Preparing gluten-free recipes for celiacs — whether it’s for yourself or for family and friends — can be a daunting task. Some common questions that come up are:
Q. What flours and ingredients do I use?
Q. How can I bake a gluten-free dish without it tasting like cardboard?
Q. How do I get that nice ‘chewy’ texture without using wheat flour?
When developing gluten-free recipes, we ask ourselves the same questions, and we’ve come up with a slew of delicious recipes that will satisfy all savoury and sweet tooths. Of course, we also discovered a few tips, tricks and ‘a-ha’ moments along the way that we couldn’t wait to share with you:
1. The key to successful gluten-free baking is using a combination of flour and starches. Ingredient lists might look long, but once you have a pantry supply of flours, baking will be a cinch.

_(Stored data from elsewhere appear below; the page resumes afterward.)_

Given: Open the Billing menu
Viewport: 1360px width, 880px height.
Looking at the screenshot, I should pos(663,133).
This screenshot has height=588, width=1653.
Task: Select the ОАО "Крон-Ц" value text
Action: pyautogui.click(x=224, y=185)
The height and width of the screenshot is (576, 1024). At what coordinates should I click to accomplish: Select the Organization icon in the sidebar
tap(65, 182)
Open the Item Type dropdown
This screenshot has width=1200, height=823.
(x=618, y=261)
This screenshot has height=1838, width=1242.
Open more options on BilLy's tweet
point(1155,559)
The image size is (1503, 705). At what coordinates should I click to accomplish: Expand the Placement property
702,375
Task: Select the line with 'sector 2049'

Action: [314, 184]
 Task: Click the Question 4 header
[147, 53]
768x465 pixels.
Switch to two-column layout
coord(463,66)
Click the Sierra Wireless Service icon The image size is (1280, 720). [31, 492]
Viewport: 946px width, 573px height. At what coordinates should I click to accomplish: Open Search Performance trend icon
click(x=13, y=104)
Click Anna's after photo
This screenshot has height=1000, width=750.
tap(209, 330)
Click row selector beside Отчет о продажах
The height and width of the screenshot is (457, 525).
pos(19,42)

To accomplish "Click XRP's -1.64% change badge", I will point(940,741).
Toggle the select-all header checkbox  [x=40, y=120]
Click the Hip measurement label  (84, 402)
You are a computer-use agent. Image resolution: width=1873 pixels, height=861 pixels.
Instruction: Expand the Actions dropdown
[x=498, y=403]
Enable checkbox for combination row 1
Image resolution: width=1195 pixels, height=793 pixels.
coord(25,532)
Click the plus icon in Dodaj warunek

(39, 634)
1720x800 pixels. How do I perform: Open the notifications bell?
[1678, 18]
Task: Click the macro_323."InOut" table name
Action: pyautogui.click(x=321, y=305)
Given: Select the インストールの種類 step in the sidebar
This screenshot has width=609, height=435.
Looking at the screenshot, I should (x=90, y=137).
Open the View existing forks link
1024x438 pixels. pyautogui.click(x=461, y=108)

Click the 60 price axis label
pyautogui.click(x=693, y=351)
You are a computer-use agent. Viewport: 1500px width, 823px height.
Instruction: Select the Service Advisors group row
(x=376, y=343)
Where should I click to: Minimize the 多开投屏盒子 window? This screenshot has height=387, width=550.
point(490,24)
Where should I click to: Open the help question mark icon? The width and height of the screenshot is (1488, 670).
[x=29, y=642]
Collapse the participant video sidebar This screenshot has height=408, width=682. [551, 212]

2. Because each flour/starch has a distinct taste and character, they are not interchangeable. Recipes should be followed to a tee to ensure a great end product.
4. Ground flax meal gives a “whole-wheat” texture, as in our multi-grain bread.
5. Ground almonds add moisture, flavour and texture, as in our crispy and chewy chocolate-chip cookies — my personal favourite!
6. Oats are considered gluten-free, however, because cross-contamination with gluten is common in traditional oat products, look for pure, uncontaminated, certified gluten-free oats.
7. Yellow-corn flour and cornmeal are both gluten-free. The difference is that yellow-corn flour has a much finer texture than cornmeal (almost like a starch). Use cornmeal in our thin-crust pizza dough recipe.
8. Buckwheat flour is high in fibre and available in light and dark varieties. Dark buckwheat is more mineral-rich and nutritious. Try it in our buckwheat pancakes.
9. Sorghum and teff flours add texture and flavour to our multi-grain bread.
10. Cornstarch and tapioca starch add a pleasant fluffy texture. But be cautious: too much starch can make baked goods hard and heavy.
11. Xanthan gum is a corn-based product that is used in gluten-free recipes to replicate the ‘chewy’ texture of wheat flour. It makes a remarkable difference in your baking, and a little bit goes a long way.
12. Sometimes you don’t have the time to run around town looking for flours and starches. Bob’s Red Mill is a popular brand that offers gluten-free all-purpose flour and is available across Canada. We found most of our gluten-free ingredients at Bulk Barn, but major supermarkets and many ethnic food stores also carry a variety of gluten-free flours.